The next step will be to identify the molecular mechanisms through which this signaling heterogeneity
is achieved. The general roles of Notch signaling in embryonic neural progenitors, and in the canonical signal transduction cascade, are well established. The primary known targets with respect to neural buy MI-773 development in mammals are Hes1 and Hes5. Interestingly, while Hes1 can certainly be regulated by Notch signaling, it also appears to receive regulatory inputs from a number of other signaling cascades, including those of the Sonic Hedgehog (Shh) (Ingram et al., 2008, Solecki et al., 2001 and Wall et al., 2009) and JAK/STAT pathways (Bhattacharya et al., 2008, Kamakura et al., 2004 and Yoshimatsu et al., 2006). As Hes1 can inhibit neuronal differentiation, having multiple input mechanisms to drive its expression could provide redundancy and/or pathway connectivity. Although a role for oscillatory Hes1 expression has been known for many years with respect to somitogenesis (Aulehla and Pourquié, 2008), only recently has such an oscillatory pattern been observed in the embryonic nervous system (Kageyama et al., 2008b and Shimojo et al., 2008). The static nature of most developmental studies, especially in mice, VX-770 clinical trial has resulted in snapshots of development
that have led to assumptions regarding the dynamics of gene expression. The model in neocortical development, for example, has been that competition between adjacent cells in the VZ leads to certain cells expressing high levels of Notch SB-3CT targets, including Hes1,
while other cells express lower levels of Hes1, and instead express proneural genes (e.g., Neurog2) and the Notch ligands they regulate (Castro et al., 2006 and Nelson et al., 2009).

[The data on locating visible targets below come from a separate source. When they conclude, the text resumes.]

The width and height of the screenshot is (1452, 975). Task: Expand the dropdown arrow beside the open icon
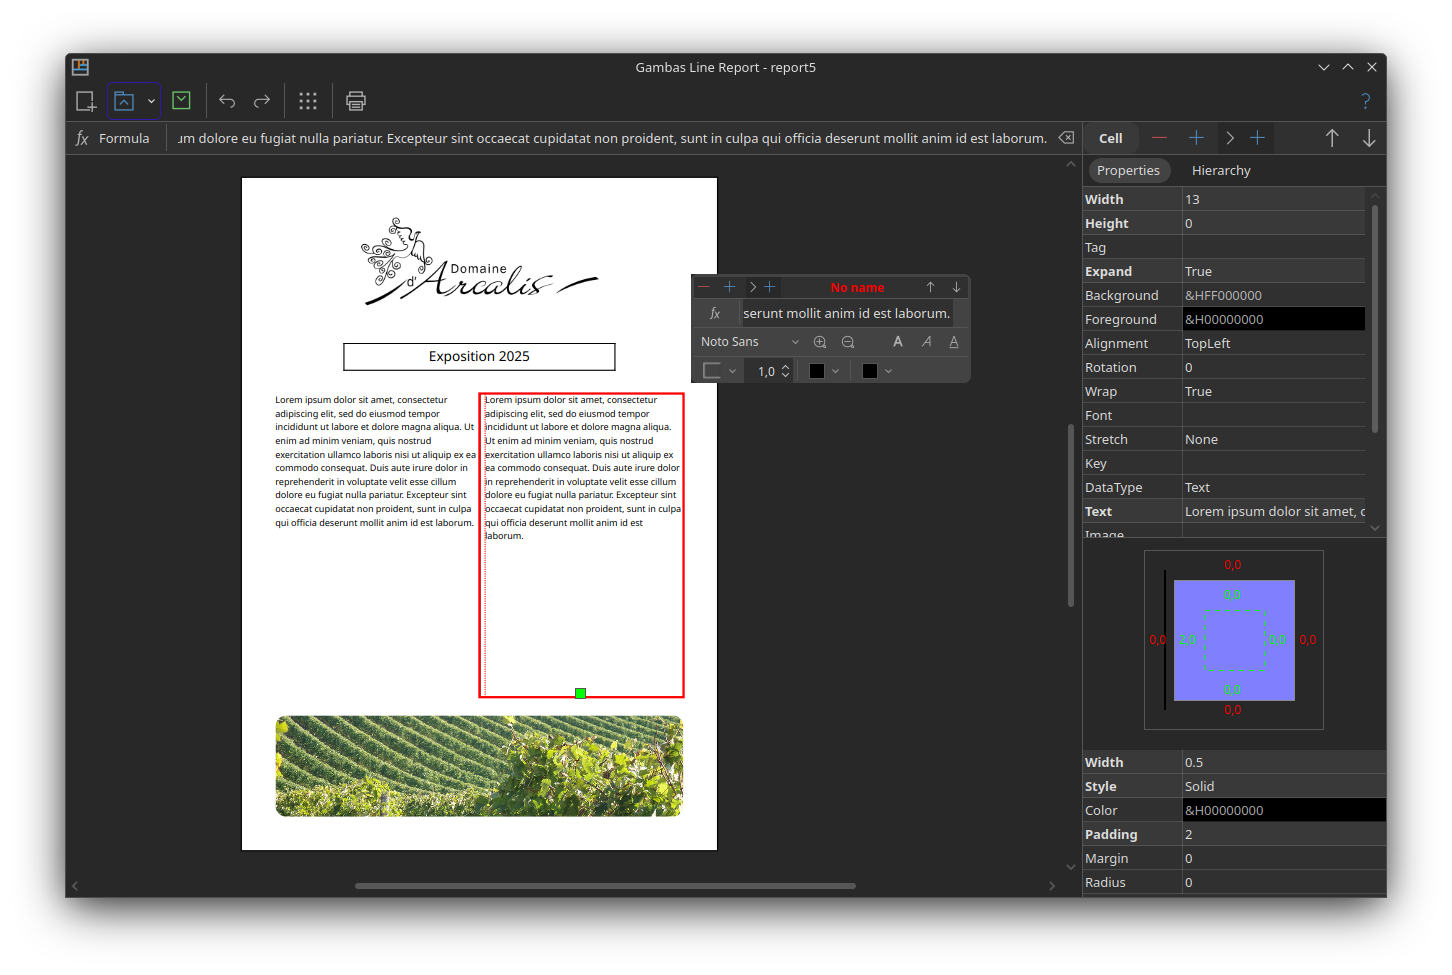[x=151, y=101]
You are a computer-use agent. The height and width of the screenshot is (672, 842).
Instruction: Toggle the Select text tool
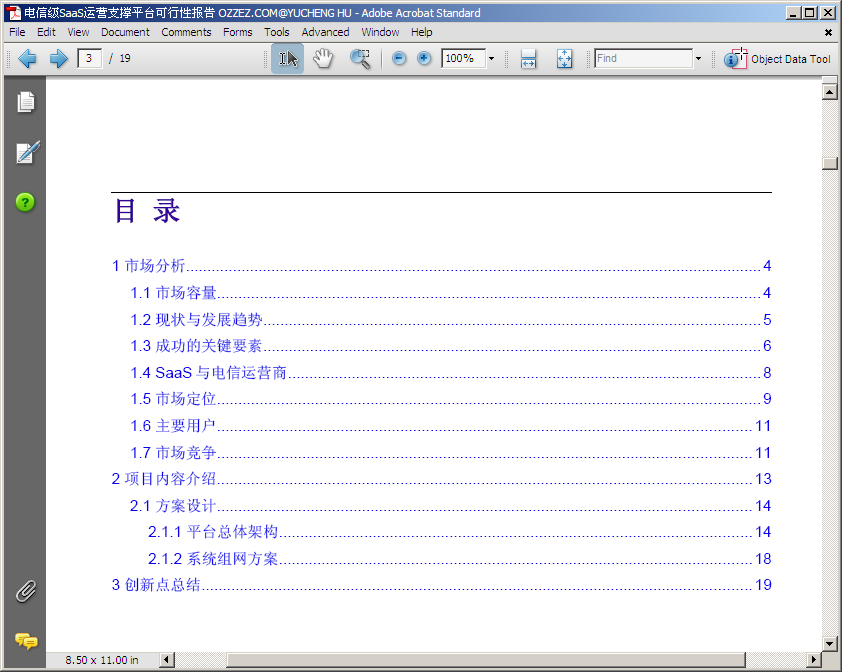[288, 59]

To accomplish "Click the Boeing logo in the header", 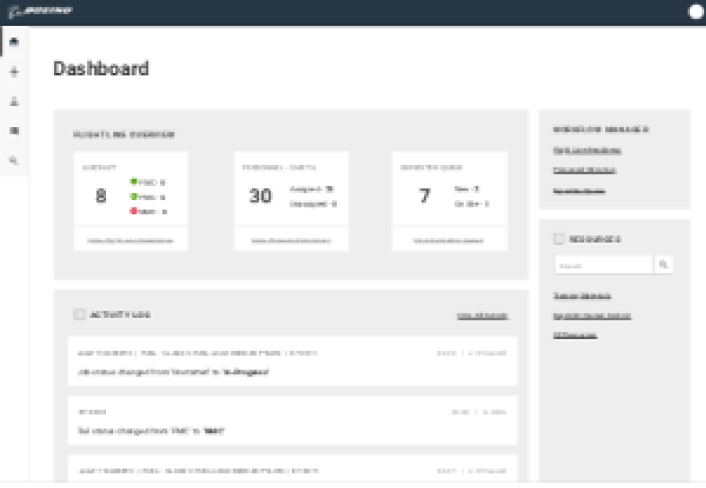I will [x=40, y=11].
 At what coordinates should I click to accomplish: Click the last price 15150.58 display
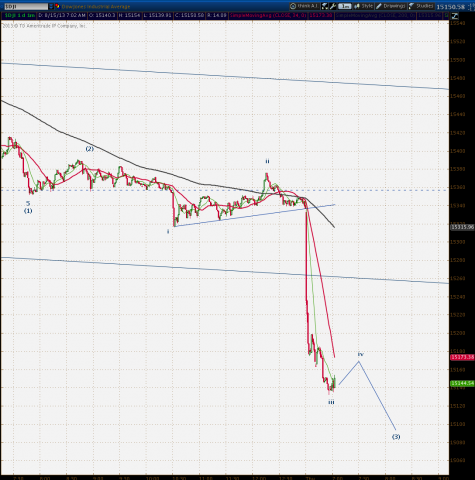(450, 7)
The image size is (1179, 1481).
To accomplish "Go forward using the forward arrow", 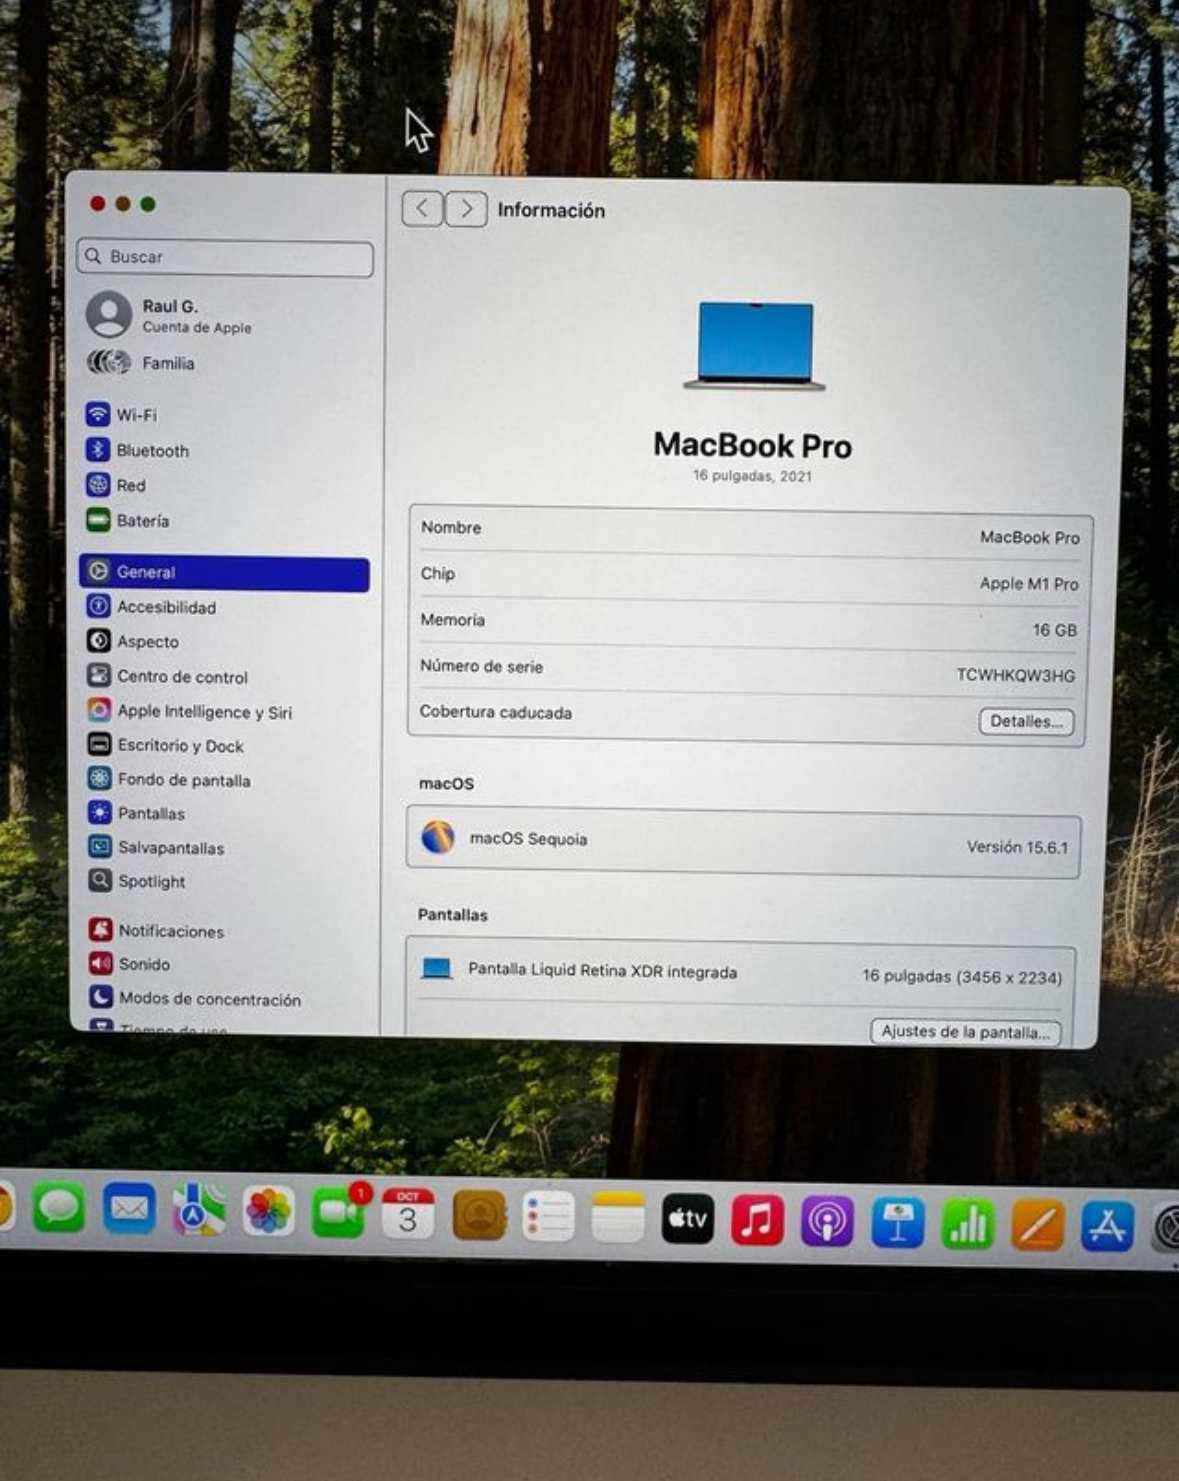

However, this modeling typically invokes stochastic fluctuations in gene expression as playing a part in generating heterogeneity, such that initial slight differences are then amplified via reinforcing feedback loops. The autoregulatory function of Hes1, which can repress its own expression (Hirata et al., 2002), lends itself well to driving fluctuations in gene expression such that adjacent cells would have differential expressions, which could then be amplified. Oscillatory expression of Hes1, and consequently other elements of the pathway (Shimojo et al., 2008), would create a “pulsatile” inhibition of neurogenesis, whereby only after fixing Hes1 expression in the low/off position, could neuronal differentiation proceed (Figure 3). Shimojo and colleagues found the oscillation cycle of Hes1 in neural progenitors to be about 2 hr, consistent with what has been observed in other settings (Hirata et al., 2002 and Kobayashi et al., 2009).